> Records drawn from a dataset:

□ □ □

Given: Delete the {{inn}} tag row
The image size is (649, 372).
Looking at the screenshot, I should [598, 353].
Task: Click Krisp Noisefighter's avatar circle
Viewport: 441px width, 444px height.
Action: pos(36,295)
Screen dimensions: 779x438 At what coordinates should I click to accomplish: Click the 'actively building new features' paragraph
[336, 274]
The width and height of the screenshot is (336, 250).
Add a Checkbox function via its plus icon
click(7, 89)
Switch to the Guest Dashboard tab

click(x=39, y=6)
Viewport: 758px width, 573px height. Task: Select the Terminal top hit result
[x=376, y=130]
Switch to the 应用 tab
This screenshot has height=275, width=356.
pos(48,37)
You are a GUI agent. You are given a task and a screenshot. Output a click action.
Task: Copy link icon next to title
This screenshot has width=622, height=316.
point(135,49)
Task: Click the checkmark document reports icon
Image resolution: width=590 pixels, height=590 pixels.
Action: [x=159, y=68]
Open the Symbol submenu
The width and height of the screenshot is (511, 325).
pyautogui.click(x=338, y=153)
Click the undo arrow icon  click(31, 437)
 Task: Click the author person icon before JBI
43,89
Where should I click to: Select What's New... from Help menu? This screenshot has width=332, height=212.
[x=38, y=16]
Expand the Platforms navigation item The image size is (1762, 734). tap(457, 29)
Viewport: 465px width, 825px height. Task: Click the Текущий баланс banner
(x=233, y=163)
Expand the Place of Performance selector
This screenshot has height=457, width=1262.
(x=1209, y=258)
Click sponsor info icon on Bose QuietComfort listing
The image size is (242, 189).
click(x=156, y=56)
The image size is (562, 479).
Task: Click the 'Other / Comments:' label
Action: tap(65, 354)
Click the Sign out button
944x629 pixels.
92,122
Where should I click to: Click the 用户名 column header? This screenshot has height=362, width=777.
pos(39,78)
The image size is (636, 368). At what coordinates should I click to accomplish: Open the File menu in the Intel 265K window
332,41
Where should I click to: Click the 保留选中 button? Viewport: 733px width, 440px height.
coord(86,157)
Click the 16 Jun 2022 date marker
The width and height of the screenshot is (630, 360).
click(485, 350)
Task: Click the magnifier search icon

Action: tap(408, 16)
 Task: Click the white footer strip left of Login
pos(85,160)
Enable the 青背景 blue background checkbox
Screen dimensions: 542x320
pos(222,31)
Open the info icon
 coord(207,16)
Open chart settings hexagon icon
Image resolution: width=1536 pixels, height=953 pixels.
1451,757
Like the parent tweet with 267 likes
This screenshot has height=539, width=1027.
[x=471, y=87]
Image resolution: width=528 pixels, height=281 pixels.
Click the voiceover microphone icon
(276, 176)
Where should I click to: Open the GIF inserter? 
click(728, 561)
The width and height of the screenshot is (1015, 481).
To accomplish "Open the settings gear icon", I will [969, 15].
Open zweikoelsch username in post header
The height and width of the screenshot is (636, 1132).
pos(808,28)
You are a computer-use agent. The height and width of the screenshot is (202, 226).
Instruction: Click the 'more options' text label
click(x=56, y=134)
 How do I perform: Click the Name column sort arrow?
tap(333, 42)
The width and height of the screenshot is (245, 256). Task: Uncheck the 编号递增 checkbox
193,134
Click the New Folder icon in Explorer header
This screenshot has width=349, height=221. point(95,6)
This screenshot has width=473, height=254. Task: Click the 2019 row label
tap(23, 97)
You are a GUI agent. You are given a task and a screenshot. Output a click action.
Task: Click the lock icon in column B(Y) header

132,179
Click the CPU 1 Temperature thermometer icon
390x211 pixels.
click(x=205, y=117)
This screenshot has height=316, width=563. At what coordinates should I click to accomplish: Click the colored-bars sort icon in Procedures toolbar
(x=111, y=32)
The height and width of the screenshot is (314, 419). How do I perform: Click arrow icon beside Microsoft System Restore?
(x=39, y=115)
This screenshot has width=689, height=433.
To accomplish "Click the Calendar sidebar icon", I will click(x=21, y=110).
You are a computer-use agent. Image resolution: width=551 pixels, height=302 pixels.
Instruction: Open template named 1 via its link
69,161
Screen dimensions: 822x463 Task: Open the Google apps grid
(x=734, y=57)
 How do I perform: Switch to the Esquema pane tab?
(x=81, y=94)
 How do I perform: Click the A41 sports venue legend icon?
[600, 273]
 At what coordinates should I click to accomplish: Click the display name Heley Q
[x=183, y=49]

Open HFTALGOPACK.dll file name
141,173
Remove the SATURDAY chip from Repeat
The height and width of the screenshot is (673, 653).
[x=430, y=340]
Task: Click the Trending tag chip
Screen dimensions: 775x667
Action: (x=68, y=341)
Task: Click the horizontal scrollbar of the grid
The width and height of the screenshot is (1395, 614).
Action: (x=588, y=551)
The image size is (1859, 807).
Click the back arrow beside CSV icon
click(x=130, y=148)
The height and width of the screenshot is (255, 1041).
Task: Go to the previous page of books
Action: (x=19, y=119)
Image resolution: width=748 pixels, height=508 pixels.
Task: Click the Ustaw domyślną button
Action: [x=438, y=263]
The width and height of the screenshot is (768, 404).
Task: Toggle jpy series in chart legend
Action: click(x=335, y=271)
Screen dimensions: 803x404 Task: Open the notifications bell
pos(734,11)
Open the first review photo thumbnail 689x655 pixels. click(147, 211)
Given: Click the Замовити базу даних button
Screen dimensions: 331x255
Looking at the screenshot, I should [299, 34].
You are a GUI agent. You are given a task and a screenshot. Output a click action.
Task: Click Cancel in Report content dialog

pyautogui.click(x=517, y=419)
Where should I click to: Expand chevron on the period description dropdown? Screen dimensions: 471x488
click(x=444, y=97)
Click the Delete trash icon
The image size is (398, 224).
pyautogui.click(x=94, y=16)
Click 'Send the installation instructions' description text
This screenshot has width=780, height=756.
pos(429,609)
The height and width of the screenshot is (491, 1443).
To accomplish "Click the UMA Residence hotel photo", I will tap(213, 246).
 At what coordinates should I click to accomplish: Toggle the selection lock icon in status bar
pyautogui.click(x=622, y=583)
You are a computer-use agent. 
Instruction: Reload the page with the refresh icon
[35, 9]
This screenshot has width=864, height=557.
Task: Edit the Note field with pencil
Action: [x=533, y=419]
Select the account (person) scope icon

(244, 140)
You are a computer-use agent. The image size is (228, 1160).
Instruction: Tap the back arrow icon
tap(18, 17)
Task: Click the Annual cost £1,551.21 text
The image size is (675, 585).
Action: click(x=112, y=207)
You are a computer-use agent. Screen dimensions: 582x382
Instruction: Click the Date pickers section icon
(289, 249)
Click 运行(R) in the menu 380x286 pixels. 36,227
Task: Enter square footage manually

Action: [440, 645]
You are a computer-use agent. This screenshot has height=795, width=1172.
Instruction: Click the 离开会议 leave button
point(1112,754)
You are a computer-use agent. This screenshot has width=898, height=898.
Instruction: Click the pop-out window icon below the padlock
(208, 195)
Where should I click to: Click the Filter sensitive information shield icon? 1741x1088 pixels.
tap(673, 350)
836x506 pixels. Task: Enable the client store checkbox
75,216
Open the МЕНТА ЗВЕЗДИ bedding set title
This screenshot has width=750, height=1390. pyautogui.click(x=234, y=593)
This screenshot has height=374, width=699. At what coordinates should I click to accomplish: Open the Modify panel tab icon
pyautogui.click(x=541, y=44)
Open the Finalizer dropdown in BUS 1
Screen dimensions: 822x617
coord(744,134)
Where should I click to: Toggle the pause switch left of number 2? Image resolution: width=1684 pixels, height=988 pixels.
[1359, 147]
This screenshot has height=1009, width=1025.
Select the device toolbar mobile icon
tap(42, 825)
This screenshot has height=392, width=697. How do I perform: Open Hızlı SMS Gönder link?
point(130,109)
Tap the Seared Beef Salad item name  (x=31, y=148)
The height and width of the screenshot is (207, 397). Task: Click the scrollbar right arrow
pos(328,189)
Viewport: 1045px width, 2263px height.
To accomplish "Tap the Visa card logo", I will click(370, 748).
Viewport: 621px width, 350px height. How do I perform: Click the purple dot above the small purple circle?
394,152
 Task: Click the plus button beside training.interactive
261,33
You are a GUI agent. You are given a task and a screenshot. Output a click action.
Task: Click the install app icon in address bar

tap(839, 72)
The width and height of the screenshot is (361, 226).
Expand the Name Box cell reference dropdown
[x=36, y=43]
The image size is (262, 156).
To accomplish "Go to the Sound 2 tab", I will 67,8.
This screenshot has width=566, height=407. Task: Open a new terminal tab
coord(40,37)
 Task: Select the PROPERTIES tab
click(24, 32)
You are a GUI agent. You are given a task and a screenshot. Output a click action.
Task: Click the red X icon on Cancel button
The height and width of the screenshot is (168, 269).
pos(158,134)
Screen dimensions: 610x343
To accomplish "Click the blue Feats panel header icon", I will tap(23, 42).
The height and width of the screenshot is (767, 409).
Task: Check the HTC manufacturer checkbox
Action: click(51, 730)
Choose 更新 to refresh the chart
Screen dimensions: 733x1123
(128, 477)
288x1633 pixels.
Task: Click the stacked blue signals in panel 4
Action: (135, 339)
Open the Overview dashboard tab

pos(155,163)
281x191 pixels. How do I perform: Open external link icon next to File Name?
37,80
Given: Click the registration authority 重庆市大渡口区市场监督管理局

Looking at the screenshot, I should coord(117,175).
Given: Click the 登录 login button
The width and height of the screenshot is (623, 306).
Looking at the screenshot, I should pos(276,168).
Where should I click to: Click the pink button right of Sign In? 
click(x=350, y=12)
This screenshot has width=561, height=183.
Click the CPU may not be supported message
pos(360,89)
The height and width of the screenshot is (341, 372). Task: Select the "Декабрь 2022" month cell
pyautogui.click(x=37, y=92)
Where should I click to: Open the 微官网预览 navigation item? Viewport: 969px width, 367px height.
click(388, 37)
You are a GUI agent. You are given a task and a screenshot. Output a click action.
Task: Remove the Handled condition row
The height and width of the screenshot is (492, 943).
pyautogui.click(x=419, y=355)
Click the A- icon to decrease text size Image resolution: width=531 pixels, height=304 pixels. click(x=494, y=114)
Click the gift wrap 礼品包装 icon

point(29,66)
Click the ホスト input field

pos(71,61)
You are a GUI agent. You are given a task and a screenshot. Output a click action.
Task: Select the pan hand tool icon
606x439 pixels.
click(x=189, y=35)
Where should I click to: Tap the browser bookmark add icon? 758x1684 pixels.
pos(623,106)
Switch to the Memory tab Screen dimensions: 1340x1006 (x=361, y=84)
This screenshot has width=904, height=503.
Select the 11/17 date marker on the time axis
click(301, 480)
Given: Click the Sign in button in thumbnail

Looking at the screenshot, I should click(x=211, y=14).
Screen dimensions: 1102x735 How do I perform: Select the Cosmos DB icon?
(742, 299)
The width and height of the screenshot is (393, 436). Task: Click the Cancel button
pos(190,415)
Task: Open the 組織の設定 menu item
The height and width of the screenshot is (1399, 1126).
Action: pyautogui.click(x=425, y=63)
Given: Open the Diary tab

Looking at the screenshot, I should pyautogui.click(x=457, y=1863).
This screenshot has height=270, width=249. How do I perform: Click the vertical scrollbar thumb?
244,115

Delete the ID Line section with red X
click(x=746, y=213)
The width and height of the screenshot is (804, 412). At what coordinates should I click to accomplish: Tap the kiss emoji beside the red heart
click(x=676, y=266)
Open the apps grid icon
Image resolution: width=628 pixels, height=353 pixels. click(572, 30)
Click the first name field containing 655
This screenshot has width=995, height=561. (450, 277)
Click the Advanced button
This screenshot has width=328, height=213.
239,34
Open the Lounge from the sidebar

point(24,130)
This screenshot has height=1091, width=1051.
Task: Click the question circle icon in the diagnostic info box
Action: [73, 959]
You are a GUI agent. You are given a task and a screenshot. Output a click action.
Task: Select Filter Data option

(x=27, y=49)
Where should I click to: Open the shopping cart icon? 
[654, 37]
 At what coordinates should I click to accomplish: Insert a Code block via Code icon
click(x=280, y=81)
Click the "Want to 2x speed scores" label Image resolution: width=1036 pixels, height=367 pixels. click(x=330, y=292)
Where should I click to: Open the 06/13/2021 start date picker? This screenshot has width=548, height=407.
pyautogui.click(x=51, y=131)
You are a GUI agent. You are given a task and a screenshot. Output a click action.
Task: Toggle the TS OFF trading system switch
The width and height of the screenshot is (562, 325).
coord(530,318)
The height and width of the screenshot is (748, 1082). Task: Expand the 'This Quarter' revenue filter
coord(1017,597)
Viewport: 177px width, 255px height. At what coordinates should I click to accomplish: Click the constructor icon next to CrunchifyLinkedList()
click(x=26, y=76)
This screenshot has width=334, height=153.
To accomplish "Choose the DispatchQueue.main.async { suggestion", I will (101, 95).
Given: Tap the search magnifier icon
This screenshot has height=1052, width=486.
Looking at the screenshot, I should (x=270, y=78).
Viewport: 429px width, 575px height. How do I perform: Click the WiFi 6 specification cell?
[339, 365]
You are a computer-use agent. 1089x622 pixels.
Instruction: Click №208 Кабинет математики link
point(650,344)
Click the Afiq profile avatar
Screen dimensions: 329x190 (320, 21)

□ □ □

> Exercise goal: Across all the entries, count the lines that contain the string "photo", and give that number without anything else.

> Task result: 2